## Provided records
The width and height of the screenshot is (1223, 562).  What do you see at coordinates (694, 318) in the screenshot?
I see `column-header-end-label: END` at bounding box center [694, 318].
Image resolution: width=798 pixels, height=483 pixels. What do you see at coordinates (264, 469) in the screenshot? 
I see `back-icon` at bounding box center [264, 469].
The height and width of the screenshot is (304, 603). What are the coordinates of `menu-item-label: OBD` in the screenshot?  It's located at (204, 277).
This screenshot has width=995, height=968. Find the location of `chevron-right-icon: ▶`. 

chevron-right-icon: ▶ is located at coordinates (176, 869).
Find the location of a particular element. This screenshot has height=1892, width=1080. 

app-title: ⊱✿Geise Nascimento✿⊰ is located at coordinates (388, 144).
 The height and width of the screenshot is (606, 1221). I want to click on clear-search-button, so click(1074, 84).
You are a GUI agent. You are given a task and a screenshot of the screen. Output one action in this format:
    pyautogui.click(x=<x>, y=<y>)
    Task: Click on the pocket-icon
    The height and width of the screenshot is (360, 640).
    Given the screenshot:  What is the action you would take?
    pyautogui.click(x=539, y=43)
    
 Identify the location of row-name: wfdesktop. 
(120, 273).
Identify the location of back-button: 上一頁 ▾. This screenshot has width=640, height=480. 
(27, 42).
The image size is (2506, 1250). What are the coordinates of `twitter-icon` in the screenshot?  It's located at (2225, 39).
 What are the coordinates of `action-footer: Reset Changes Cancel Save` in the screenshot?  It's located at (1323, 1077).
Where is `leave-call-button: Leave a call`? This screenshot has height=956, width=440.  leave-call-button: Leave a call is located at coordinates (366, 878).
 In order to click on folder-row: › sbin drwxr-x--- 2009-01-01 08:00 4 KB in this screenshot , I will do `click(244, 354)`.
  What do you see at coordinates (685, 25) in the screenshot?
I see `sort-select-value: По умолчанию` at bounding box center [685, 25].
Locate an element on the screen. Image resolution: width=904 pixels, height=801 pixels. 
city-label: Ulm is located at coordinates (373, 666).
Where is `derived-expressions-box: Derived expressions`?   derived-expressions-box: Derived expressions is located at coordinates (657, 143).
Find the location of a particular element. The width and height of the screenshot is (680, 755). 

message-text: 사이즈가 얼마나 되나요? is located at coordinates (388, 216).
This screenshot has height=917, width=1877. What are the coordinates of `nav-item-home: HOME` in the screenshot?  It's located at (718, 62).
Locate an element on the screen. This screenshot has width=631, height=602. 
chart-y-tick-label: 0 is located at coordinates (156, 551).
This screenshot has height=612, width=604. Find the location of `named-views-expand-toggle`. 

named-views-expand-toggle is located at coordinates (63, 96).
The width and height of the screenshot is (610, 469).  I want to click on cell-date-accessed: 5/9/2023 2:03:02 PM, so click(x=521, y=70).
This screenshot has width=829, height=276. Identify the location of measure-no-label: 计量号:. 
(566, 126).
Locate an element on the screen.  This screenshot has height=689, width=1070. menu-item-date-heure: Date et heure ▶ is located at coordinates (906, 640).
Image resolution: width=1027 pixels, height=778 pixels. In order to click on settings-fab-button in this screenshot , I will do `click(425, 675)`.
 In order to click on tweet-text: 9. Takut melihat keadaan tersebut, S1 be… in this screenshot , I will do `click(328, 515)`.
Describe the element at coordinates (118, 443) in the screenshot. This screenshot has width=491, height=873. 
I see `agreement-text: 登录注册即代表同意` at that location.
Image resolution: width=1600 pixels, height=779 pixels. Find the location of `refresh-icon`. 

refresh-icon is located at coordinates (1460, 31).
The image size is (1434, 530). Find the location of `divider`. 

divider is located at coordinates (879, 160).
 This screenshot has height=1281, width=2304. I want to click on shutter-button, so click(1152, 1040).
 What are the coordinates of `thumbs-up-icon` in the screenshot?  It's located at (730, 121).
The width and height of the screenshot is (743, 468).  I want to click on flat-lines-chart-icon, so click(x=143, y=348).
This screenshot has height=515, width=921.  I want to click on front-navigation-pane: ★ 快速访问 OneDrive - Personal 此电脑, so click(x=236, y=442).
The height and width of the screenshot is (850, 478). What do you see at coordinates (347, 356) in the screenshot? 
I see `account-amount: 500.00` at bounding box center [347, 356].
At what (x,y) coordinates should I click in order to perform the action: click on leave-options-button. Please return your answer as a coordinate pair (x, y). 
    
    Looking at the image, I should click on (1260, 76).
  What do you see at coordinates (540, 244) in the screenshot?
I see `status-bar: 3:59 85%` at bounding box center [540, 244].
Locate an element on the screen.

## What you need to do
Reproduce every one of the lines above verbatim, keeping each character, space, and line break unchanged.

## Answer below
The width and height of the screenshot is (1223, 562).  What do you see at coordinates (694, 318) in the screenshot?
I see `column-header-end-label: END` at bounding box center [694, 318].
Image resolution: width=798 pixels, height=483 pixels. What do you see at coordinates (264, 469) in the screenshot? 
I see `back-icon` at bounding box center [264, 469].
The height and width of the screenshot is (304, 603). What are the coordinates of `menu-item-label: OBD` in the screenshot?  It's located at (204, 277).
This screenshot has width=995, height=968. Find the location of `chevron-right-icon: ▶`. 

chevron-right-icon: ▶ is located at coordinates (176, 869).
Find the location of a particular element. This screenshot has height=1892, width=1080. 

app-title: ⊱✿Geise Nascimento✿⊰ is located at coordinates (388, 144).
 The height and width of the screenshot is (606, 1221). I want to click on clear-search-button, so click(1074, 84).
You are a GUI agent. You are given a task and a screenshot of the screen. Output one action in this format:
    pyautogui.click(x=<x>, y=<y>)
    Task: Click on the pocket-icon
    The height and width of the screenshot is (360, 640).
    Given the screenshot:  What is the action you would take?
    pyautogui.click(x=539, y=43)
    
 Identify the location of row-name: wfdesktop. 
(120, 273).
Identify the location of back-button: 上一頁 ▾. This screenshot has width=640, height=480. 
(27, 42).
The image size is (2506, 1250). What are the coordinates of `twitter-icon` in the screenshot?  It's located at (2225, 39).
 What are the coordinates of `action-footer: Reset Changes Cancel Save` in the screenshot?  It's located at (1323, 1077).
Where is `leave-call-button: Leave a call`? This screenshot has height=956, width=440.  leave-call-button: Leave a call is located at coordinates (366, 878).
 In order to click on folder-row: › sbin drwxr-x--- 2009-01-01 08:00 4 KB in this screenshot , I will do `click(244, 354)`.
  What do you see at coordinates (685, 25) in the screenshot?
I see `sort-select-value: По умолчанию` at bounding box center [685, 25].
Locate an element on the screen. Image resolution: width=904 pixels, height=801 pixels. 
city-label: Ulm is located at coordinates (373, 666).
Where is `derived-expressions-box: Derived expressions`?   derived-expressions-box: Derived expressions is located at coordinates (657, 143).
Find the location of a particular element. The width and height of the screenshot is (680, 755). 

message-text: 사이즈가 얼마나 되나요? is located at coordinates (388, 216).
This screenshot has height=917, width=1877. What are the coordinates of `nav-item-home: HOME` in the screenshot?  It's located at (718, 62).
Locate an element on the screen. This screenshot has width=631, height=602. 
chart-y-tick-label: 0 is located at coordinates (156, 551).
This screenshot has height=612, width=604. Find the location of `named-views-expand-toggle`. 

named-views-expand-toggle is located at coordinates (63, 96).
The width and height of the screenshot is (610, 469).  I want to click on cell-date-accessed: 5/9/2023 2:03:02 PM, so click(x=521, y=70).
This screenshot has width=829, height=276. Identify the location of measure-no-label: 计量号:. 
(566, 126).
Locate an element on the screen.  This screenshot has height=689, width=1070. menu-item-date-heure: Date et heure ▶ is located at coordinates (906, 640).
Image resolution: width=1027 pixels, height=778 pixels. In order to click on settings-fab-button in this screenshot , I will do `click(425, 675)`.
 In order to click on tweet-text: 9. Takut melihat keadaan tersebut, S1 be… in this screenshot , I will do `click(328, 515)`.
Describe the element at coordinates (118, 443) in the screenshot. This screenshot has width=491, height=873. 
I see `agreement-text: 登录注册即代表同意` at that location.
Image resolution: width=1600 pixels, height=779 pixels. Find the location of `refresh-icon`. 

refresh-icon is located at coordinates (1460, 31).
The image size is (1434, 530). Find the location of `divider`. 

divider is located at coordinates (879, 160).
 This screenshot has height=1281, width=2304. I want to click on shutter-button, so click(1152, 1040).
 What are the coordinates of `thumbs-up-icon` in the screenshot?  It's located at (730, 121).
The width and height of the screenshot is (743, 468).  I want to click on flat-lines-chart-icon, so click(x=143, y=348).
This screenshot has height=515, width=921.  I want to click on front-navigation-pane: ★ 快速访问 OneDrive - Personal 此电脑, so click(x=236, y=442).
The height and width of the screenshot is (850, 478). What do you see at coordinates (347, 356) in the screenshot? 
I see `account-amount: 500.00` at bounding box center [347, 356].
At what (x,y) coordinates should I click in order to perform the action: click on leave-options-button. Please return your answer as a coordinate pair (x, y). 
    
    Looking at the image, I should click on (1260, 76).
  What do you see at coordinates (540, 244) in the screenshot?
I see `status-bar: 3:59 85%` at bounding box center [540, 244].
Locate an element on the screen.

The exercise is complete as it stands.